Find the line with "Task: Select the Return Requests rotate icon" in the entries below. Repeat it, every following line, and the line with "Viewport: 1412px width, 840px height.", exactly and with nothing added.

Provided entries:
- - - - - - -

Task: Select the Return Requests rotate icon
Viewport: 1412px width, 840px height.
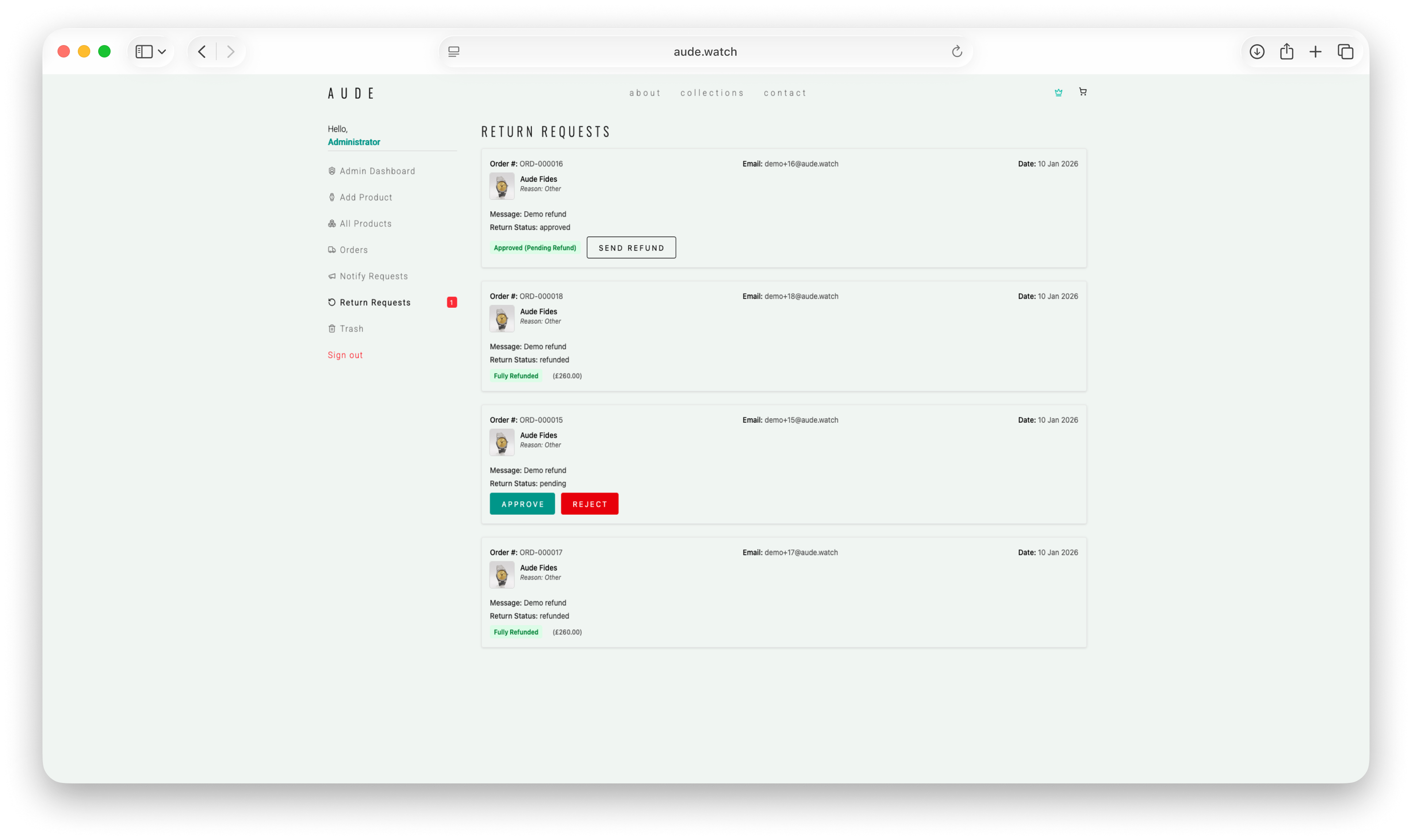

- - - - - - -

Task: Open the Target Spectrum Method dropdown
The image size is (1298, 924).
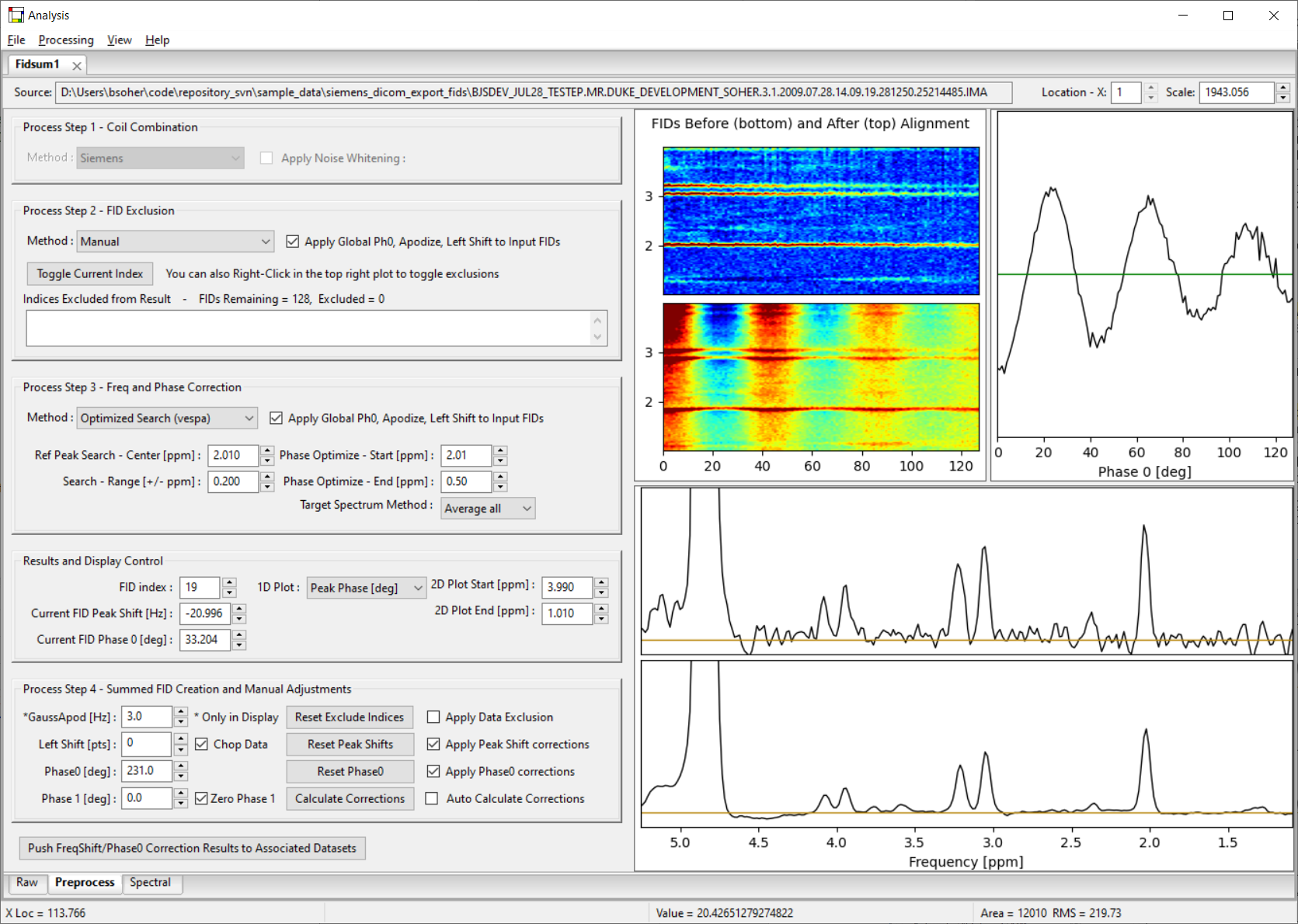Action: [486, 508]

- - - - - - -

Solution to this problem:
Task: Select the Return Requests rotate icon
Viewport: 1412px width, 840px height.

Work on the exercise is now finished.